Мрачинский чистил щепочкой ногти. Он хранил скромность несправедливо побежденного.
– А где же остальные члены войска товарища Копёнкина? – спросила Соня у Дванова.
– Их Копёнкин отпустил к женам на двое суток, он считает, что военные поражения происходят от потери солдатами жен. Он хочет завести семейные армии.
Никита принес мед в пивной бутылке, а сторож – самовар. Мед пах керосином, но все-таки его съели начисто.
– Механик, сукин сын! – осердился Копёнкин на Никиту. – Мед в бутылку ворует: ты больше его мимо пролил. Не мог корчажку найти!
И вдруг Копёнкин воодушевленно переменился. Он поднял чашку с чаем и сказал всем:
– Товарищи! Давайте выпьем напоследок, чтобы набраться силы для защиты всех младенцев на земле и в память прекрасной девушки Розы Люксембург! Я клянусь, что моя рука положит на ее могилу всех ее убийц и мучителей!
– Отлично! – сказал Мрачинский.
– Всех угробим! – поддакнул Никита и перелил стакан в блюдце. – Женщин ранить до смерти недопустимо.
Соня сидела в испуге.
Чай был выпит. Копёнкин перевернул чашку вверх дном и стукнул по ней пальцем. Здесь он заметил Мрачинского и вспомнил, что он ему не нравится.
– Ты иди пока на кухню, друг, а через час лошадей попоишь… Петрушка! – крикнул Копёнкин сторожу. – Покарауль их! Ты тоже ступай туда, – сказал он Никите. – Не хлестай кипяток до дна, он может понадобиться. Что ты, в жаркой стране, что ль?

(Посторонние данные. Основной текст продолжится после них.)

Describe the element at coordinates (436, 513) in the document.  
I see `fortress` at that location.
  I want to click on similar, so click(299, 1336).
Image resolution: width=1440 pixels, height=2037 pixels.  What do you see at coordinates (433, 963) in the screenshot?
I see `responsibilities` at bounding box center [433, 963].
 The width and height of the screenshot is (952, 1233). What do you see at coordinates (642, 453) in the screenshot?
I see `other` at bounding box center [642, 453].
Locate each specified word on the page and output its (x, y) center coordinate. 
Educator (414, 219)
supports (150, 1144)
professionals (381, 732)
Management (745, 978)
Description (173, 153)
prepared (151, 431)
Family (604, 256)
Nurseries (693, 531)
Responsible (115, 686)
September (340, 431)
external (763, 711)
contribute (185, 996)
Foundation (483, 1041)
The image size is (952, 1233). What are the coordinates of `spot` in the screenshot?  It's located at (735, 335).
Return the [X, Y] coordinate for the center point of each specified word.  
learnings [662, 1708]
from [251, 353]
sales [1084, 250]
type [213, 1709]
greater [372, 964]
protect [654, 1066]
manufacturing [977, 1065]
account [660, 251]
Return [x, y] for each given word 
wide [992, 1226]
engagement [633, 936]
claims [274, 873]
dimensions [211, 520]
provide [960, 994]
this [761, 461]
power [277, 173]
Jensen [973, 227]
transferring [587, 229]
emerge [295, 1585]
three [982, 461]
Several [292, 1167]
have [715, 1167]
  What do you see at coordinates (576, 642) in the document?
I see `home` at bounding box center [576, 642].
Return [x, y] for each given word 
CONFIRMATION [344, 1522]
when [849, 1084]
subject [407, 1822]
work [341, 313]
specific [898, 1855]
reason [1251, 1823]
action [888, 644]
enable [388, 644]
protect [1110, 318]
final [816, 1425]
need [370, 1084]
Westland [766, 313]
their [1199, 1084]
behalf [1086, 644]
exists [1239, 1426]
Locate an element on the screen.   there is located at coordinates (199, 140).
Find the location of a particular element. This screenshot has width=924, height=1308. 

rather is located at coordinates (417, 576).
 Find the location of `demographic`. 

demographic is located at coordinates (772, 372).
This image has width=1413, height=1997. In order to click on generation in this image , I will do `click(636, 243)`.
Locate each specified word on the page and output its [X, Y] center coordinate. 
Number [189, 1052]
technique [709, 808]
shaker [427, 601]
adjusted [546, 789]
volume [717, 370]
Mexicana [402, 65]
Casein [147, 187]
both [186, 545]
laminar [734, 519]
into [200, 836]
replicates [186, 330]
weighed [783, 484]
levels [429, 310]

Никита сразу проглотил воду и перестал жаждать. Копёнкин сумрачно задумался. Его международное лицо не выражало сейчас ясного чувства, кроме того, нельзя было представить его происхождения – был ли он из батраков или из профессоров, – черты его личности уже стерлись о революцию. И сразу же взор его заволакивался воодушевлением, он мог бы с убеждением сжечь все недвижимое имущество на земле, чтобы в человеке осталось одно обожание товарища.
Но воспоминания делали Копёнкина снова неподвижным. Иногда он поглядывал на Соню и еще больше любил Розу Люксембург: у обоих была чернота волос и жалостность в теле; это Копёнкин видел, и его любовь шла дальше по дороге воспоминаний.
Чувства о Розе Люксембург так взволновали Копёнкина, что он опечалился глазами, полными скорбных слез. Он неугомонно шагал и грозил буржуазии, бандитам, Англии и Германии за убийство своей невесты.
– Моя любовь теперь сверкает на сабле и в винтовке, но не в бедном сердце! – объявил Копёнкин и обнажил шашку. – Врагов Розы, бедняков и женщин я буду косить, как бурьян!
Пришел Никита с корчажкой молока. Копёнкин махал шашкой.
– У нас дневного довольствия нету, а он летошних мух пугает! – тихо, но недовольно упрекнул Никита. Потом громко доложил: – Товарищ Копёнкин, я тебе на обед жидких харчей принес. Чего бы хошь доставил, да ты опять браниться будешь. Тут мельник барана вчерашний день заколол – дозволь военную долю забрать! Нам же полагается походная норма.